I am looking for help to speed up a rolling calculation in pandas
which would compute a rolling average with a predefined maximum number of most recent observations. Here is code to generate an example frame and the frame itself:
import pandas as pd
import numpy as np
tmp = pd.DataFrame(
[
[11.1]*3 + [12.1]*3 + [13.1]*3 + [14.1]*3 + [15.1]*3 + [16.1]*3 + [17.1]*3 + [18.1]*3,
['A', 'B', 'C']*8,
[np.nan]*6 + [1, 1, 1] + [2, 2, 2] + [3, 3, 3] + [np.nan]*9
],
index=['Date', 'Name', 'Val']
)
tmp = tmp.T.pivot(index='Date', columns='Name', values='Val')
Name A B C
Date
11.1 NaN NaN NaN
12.1 NaN NaN NaN
13.1 1 1 1
14.1 2 2 2
15.1 3 3 3
16.1 NaN NaN NaN
17.1 NaN NaN NaN
18.1 NaN NaN NaN
I would like to obtain this result:
Name A B C
Date
11.1 NaN NaN NaN
12.1 NaN NaN NaN
13.1 1.0 1.0 1.0
14.1 1.5 1.5 1.5
15.1 2.5 2.5 2.5
16.1 2.5 2.5 2.5
17.1 3.0 3.0 3.0
18.1 NaN NaN NaN
I tried the following code and it works, but its performance is very bad for data sets that I am stuck with in practice.
tmp.rolling(window=3, min_periods=1).apply(lambda x: x[~np.isnan(x)][-2:].mean(), raw=True)
Calculation above applied to a 3k x 50k frame takes about 20 minutes... Maybe there is a more elegant and faster way to obtain the same result? Maybe using a combination of multiple rolling computation results or something with groupby
?
Python - 3.9.13, pandas
- 2.0.3 and numpy
- 1.25.2
One idea is use numba
for faster count output in Rolling.apply
by parameter engine='numba'
:
(tmp.rolling(window=3, min_periods=1)
.apply(lambda x: x[~np.isnan(x)][-2:].mean(), engine='numba', raw=True))
Test performance:
tmp = pd.concat([tmp] * 100000, ignore_index=True)
In [88]: %timeit tmp.rolling(window=3, min_periods=1).apply(lambda x: x[~np.isnan(x)][-2:].mean(),engine='numba', raw=True)

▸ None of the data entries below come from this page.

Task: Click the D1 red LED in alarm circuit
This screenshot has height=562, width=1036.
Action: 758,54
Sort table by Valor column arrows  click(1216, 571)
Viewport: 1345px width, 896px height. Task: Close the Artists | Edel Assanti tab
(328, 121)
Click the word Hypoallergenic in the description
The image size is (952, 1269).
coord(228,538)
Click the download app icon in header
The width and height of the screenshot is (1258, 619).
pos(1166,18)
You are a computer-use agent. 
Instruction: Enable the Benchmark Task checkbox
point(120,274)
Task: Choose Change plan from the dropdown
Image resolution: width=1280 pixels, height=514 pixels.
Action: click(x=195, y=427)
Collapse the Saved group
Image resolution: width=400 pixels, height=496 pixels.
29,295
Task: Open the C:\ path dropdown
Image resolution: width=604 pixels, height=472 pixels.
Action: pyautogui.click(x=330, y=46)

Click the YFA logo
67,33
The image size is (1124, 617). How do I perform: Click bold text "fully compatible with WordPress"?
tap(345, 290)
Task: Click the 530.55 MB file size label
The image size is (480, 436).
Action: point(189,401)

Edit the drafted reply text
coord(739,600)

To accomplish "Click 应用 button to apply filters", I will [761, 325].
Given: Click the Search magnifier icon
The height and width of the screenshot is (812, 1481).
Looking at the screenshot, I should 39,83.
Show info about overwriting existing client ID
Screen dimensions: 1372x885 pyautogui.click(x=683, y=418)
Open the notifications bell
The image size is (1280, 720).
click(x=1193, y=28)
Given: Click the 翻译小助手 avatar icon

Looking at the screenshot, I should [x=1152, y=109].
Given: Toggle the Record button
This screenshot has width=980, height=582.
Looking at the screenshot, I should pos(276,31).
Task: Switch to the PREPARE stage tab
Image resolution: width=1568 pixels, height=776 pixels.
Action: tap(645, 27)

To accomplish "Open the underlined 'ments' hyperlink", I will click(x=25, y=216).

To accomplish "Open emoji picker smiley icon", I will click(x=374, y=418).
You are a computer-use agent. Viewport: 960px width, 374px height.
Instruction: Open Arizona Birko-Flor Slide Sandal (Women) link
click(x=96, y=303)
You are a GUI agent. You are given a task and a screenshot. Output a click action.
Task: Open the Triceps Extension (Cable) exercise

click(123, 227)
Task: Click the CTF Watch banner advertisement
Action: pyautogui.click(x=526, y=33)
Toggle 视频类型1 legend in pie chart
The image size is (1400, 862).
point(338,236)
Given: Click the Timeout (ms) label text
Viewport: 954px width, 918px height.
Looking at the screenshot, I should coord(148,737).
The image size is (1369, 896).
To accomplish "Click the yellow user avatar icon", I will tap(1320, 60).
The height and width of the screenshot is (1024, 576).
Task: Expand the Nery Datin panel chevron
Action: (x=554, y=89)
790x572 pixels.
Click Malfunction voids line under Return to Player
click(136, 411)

901 ms ± 6.76 ms per loop (mean ± std. dev. of 7 runs, 1 loop each)
In [89]: %timeit tmp.rolling(window=3, min_periods=1).apply(lambda x: x[~np.isnan(x)][-2:].mean(), raw=True)
13 s ± 181 ms per loop (mean ± std. dev. of 7 runs, 1 loop each)
Numpy approach:
You can convert DataFrame to 3d array with append first NaN
s values, then shift non NaN
s and get means:
#https://stackoverflow.com/a/44559180/2901002
def justify_nd(a, invalid_val, axis, side):
"""
Justify ndarray for the valid elements (that are not invalid_val).
Parameters
----------
A : ndarray
Input array to be justified
invalid_val : scalar
invalid value
axis : int
Axis along which justification is to be made
side : str
Direction of justification. Must be 'front' or 'end'.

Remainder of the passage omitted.